++++ PROVIDED TEXT

Counts as:

• EE Elective
• CMPE Selective - Special Content

Normally Offered:

Each Spring

Campus/Online:

On-campus and online

Requisites:

ECE 31033

Requisites by Topic:

Power electronics

Catalog Description:

The course introduces students to advanced power electronics converters dealing with ac voltage. The power electronics topologies considered in this course are sorted into two groups: multilevel configurations and back-to-back converters. The multilevel configurations presented are a) neutral-point-clamped, b) cascade, c) flying capacitor, and d) non-conventional multilevel configurations. The back-to-back converters presented are a) three-phase to three- phase, b) single-phase to three-phase, c) single-phase to single-phase ac-dc-ac converters. A new methodology will be employed to present comprehensively multilevel and back-to-back converters topologies. The main applications of those converters are in renewable energy systems, active power filters, energy efficiency devices and motor drive systems. Furthermore, this course introduces a new method to present power electronics converters called Power Blocks Geometry (PBG). Such methods focus on how the main power converters were conceived by following a simple yet effective teaching process. Furthermore, this course offers a comprehensive set of simulation results to help understand the circuits presented as well as applications for those converters.

Learning Outcomes

A student who successfully fulfills the course requirements will have demonstrated:

• an understanding of the primary metrics utilized for comparing power electronics converters
• an ability to analyze/design power converters capable to generate an output voltage with reduced THD (Total Harmonic Distortion)

++++++++
++++ SOURCE EXCERPT

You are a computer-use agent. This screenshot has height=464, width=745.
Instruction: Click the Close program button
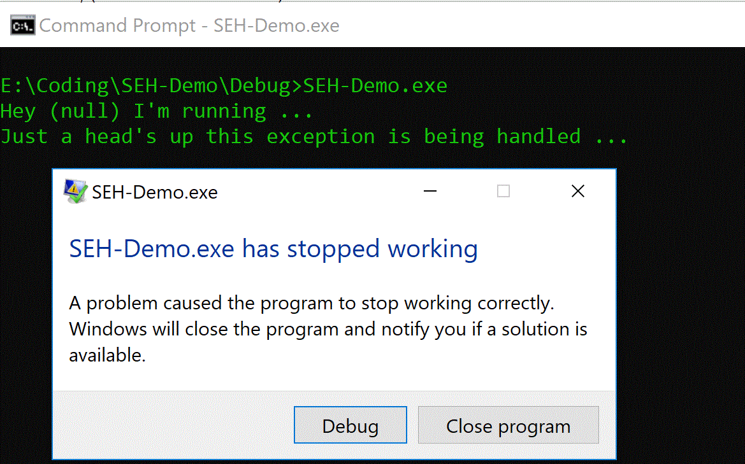point(508,425)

++++++++

SHORT PROBLEM: Can you extend the power electronics course description, picking up right after its last learning outcome? The data is separate material and bears no relation to the power electronics course description.

THE REPLY:
• an understanding how different topologies of converters were conceived
• an ability to design optimized PWM and linear control strategies for multi-level and ac-dc-ac converters
• an ability to design/specify control strategies that guarantee power factor correction, dc-link voltage, and output control in back-to-back converters
• an understanding on how the overall losses of power converters can be estimated and minimized
• an ability to develop analytical models for both multilevel and back-to-back configurations
• an ability to specify passive components (inductor and capacitor) and heat sink for a given topology
• an understanding on how to apply a specific topology of converter that aligns with the requirements of a particular application
• an understanding of how to design power converters that connect renewable energy systems to the traditional grid that will contribute to decrease carbon emissions
• an understanding how power processing units connected to AC systems can be used as an active filter, and improve power quality, leading to positive economic outcomes
• an ability to convey information effectively in both written and oral formats (final project), along with the ability to explain the fundamental concepts of multilevel and back-to-back converters
• an ability to work in teams for component selection, design, circuit simulation, and define control strategies for multilevel and back-to-back power electronic converters
• an ability to use simulation tools (e.g., MATLAB/Simulink, PSIM) to model and analyze power electronic circuits and compare simulation results of different topologies of converters processing AC voltages
• an understanding of how the waveforms can be used to determine device switching characteristics, power losses, and efficiency
• an ability to calculate key performance metrics via simulation, which includes efficiency, power factor, and harmonic distortion
• an ability to apply the learned materials regarding Power Block Geometry to propose other configurations of power converters used in AC systems

Lecture Outline:

Assessment Method:

Homework, exams. (11/2024)